Но есть и другой, когда приходят на родные земли чужие люди. Их и числом побольше, и в бою они удачливее. Одолев же, их вожаки заявляют побежденным: «Оставайтесь, но за это станете платить нам дань. От каждого десятка чалых коней — одного отдай, от каждого саврасого одного тоже нам отведи…. Словом, выкладывайте десятую часть от своего добра, включая и людей». «Как?! Почему?! За что?!» — «А за то, что мы сильнее, сабли у нас острее, и воинов у нас больше. А кто сильнее, тот и прав!»
Можно, конечно, драться, пока никого не останется в живых. Вот только самоубийство — привилегия одного человека, но никак не целого народа. Опять же надо подумать о своих стариках, женах и детях. Вырежут же всех или продадут на невольничьем рынке. А кто за них заступится, если защитники убиты?

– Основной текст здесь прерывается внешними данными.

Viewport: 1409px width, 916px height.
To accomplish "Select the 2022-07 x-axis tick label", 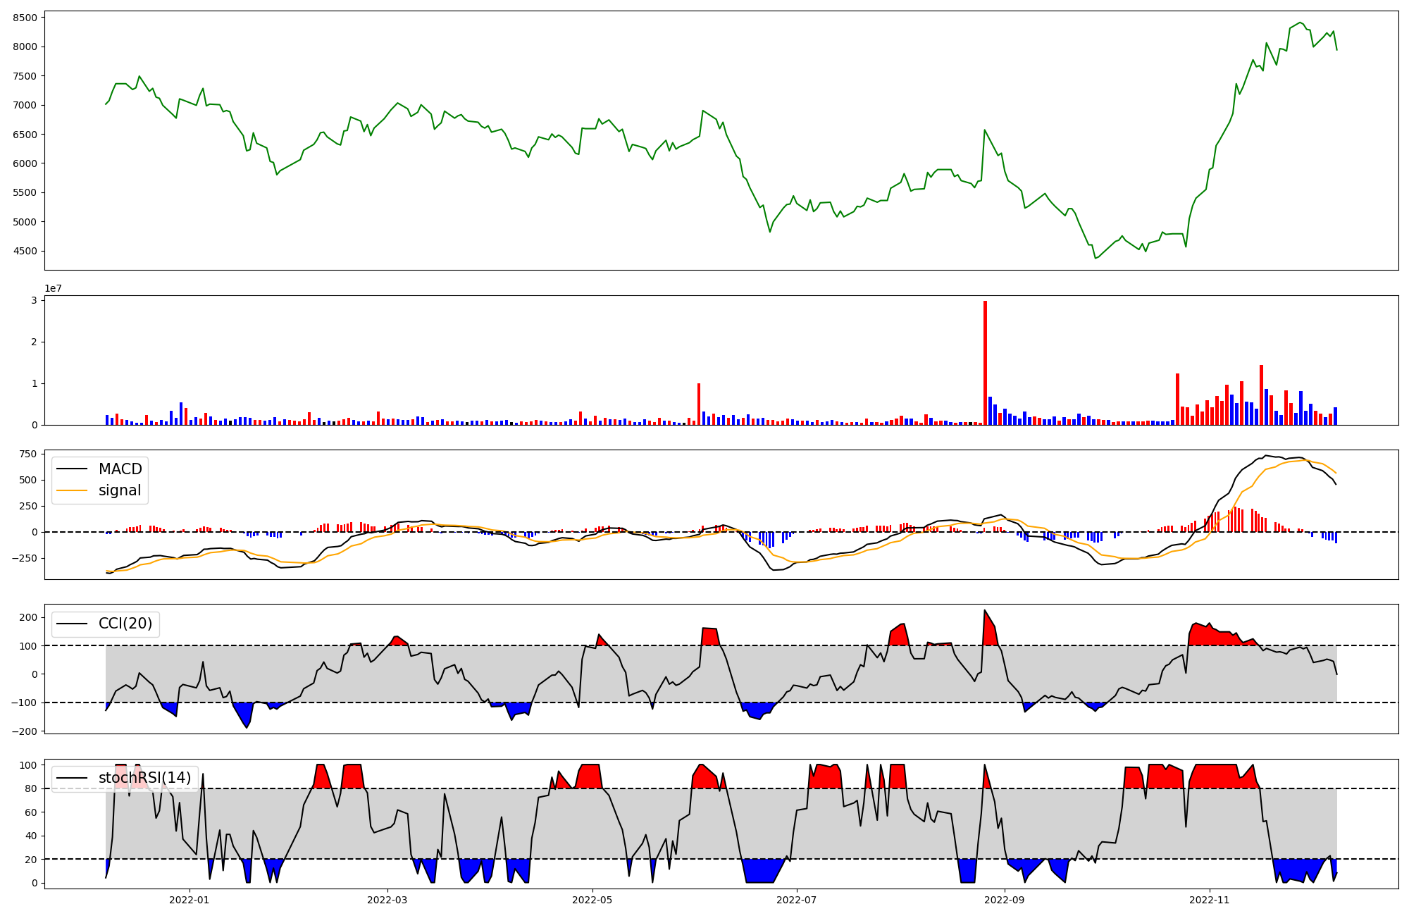I will tap(796, 900).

Но и жить под пятой у бандитов степнякам тоже не по нутру. Кочевник — человек вольный, просторы перед ним — бескрайние, поэтому он свободу любит намного сильнее, чем оседлые земледельцы. Смириться с рабством — не в его натуре. Лишь дети или внуки, если их отцы, а то и деды родились в неволе и другого не видели, могут так жить. Да и то нет-нет да и взыграет вольная степная кровь, полыхнет так, что только держись.
Значит, надо уходить. Но при подневольном расставании с родной землей, с милым ковылем — горше вдвойне. И на чужаков-захватчиков на душе не обида — злоба, густо замешанная на ненависти и приправленная яростью, а плод их — святая месть.

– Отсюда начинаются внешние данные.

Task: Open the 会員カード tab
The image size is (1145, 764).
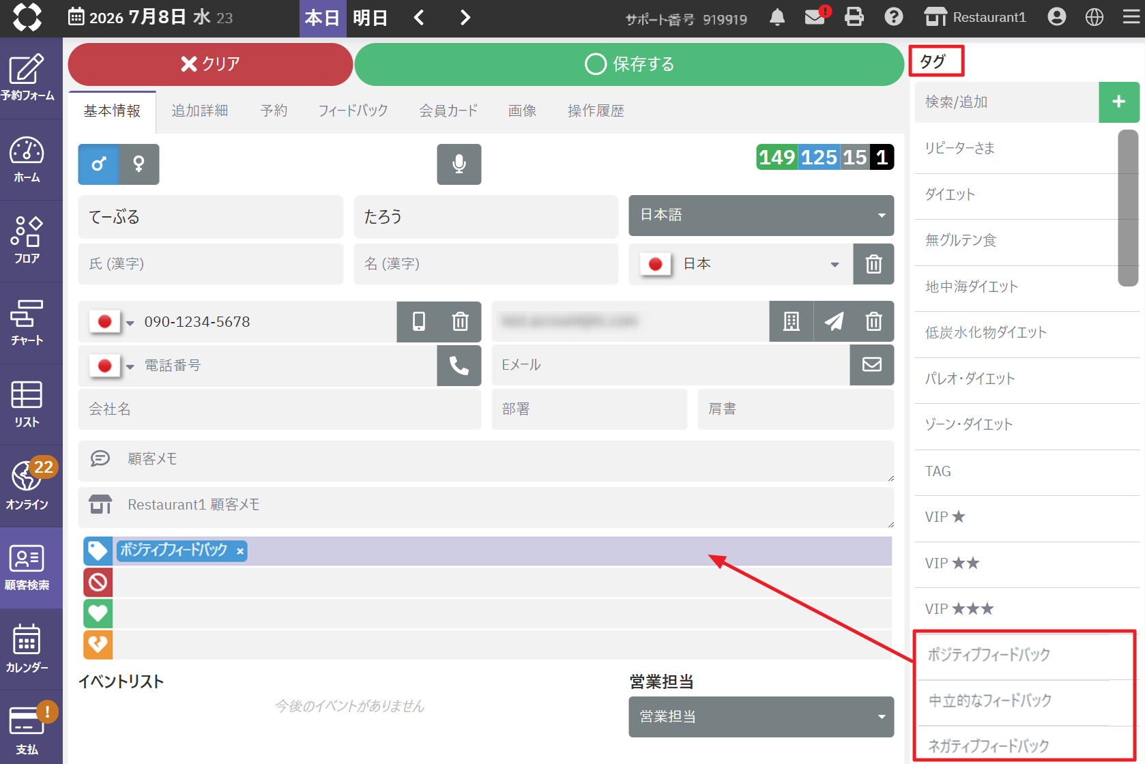Action: (448, 111)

Она тоже — долг, который иначе, как вражеской кровью, не залить, да и то на время. Навсегда же люди успокоятся лишь тогда, когда вернутся обратно. Родная степь прольет чудодейственный бальзам на их раны. До того же горит сердце, ярится, и нет ему покоя ни днем, ни ночью.

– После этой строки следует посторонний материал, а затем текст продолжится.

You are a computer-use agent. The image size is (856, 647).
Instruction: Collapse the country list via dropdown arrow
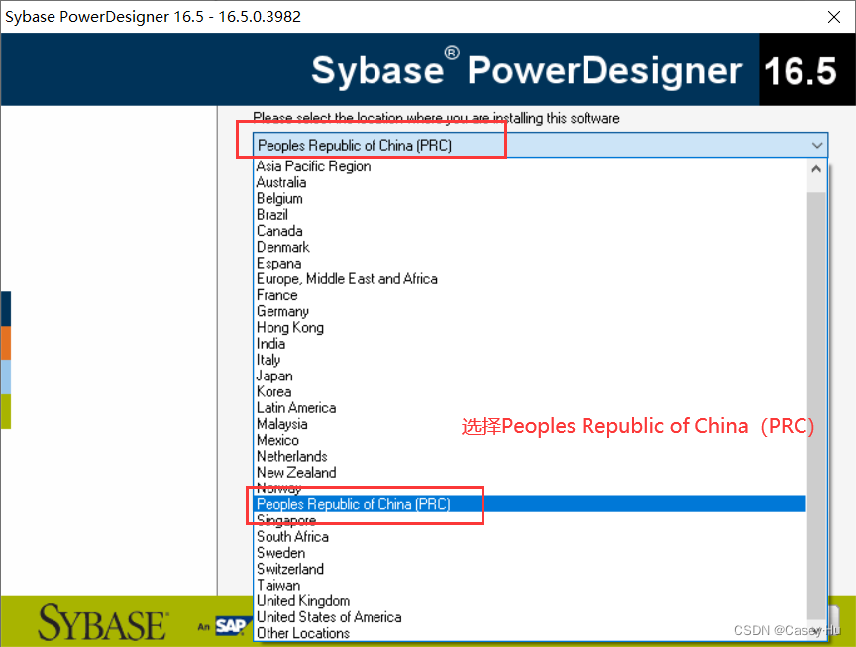click(x=817, y=145)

Башкирское племя юрматов пострадало сильнее всех прочих уже при самом первом набеге Субудая. Их основные кочевья располагались по ту сторону Яика, и потому именно юрматы понесли самый тяжкий урон — уцелело лишь треть табунов и примерно столько же людей. Дружелюбные соседи потеснились, но все это было не то. И степь та же — да не та, и небо вроде бы такое же, но присмотрись — и тут есть отличка.
Юрматы не были злыми, но и христианскому всепрощению их никто не учил, а если бы даже и попытался, то ни к чему хорошему это бы не привело. Так что со времени изгнания они стали самыми горячими сторонниками союза с царем русичей.
По этой же причине они охотнее всех отправлялись в зимние сторожевые разъезды поближе к Яику — поглядеть, как да что, а если удастся, то и пощипать непрошеных гостей-захватчиков.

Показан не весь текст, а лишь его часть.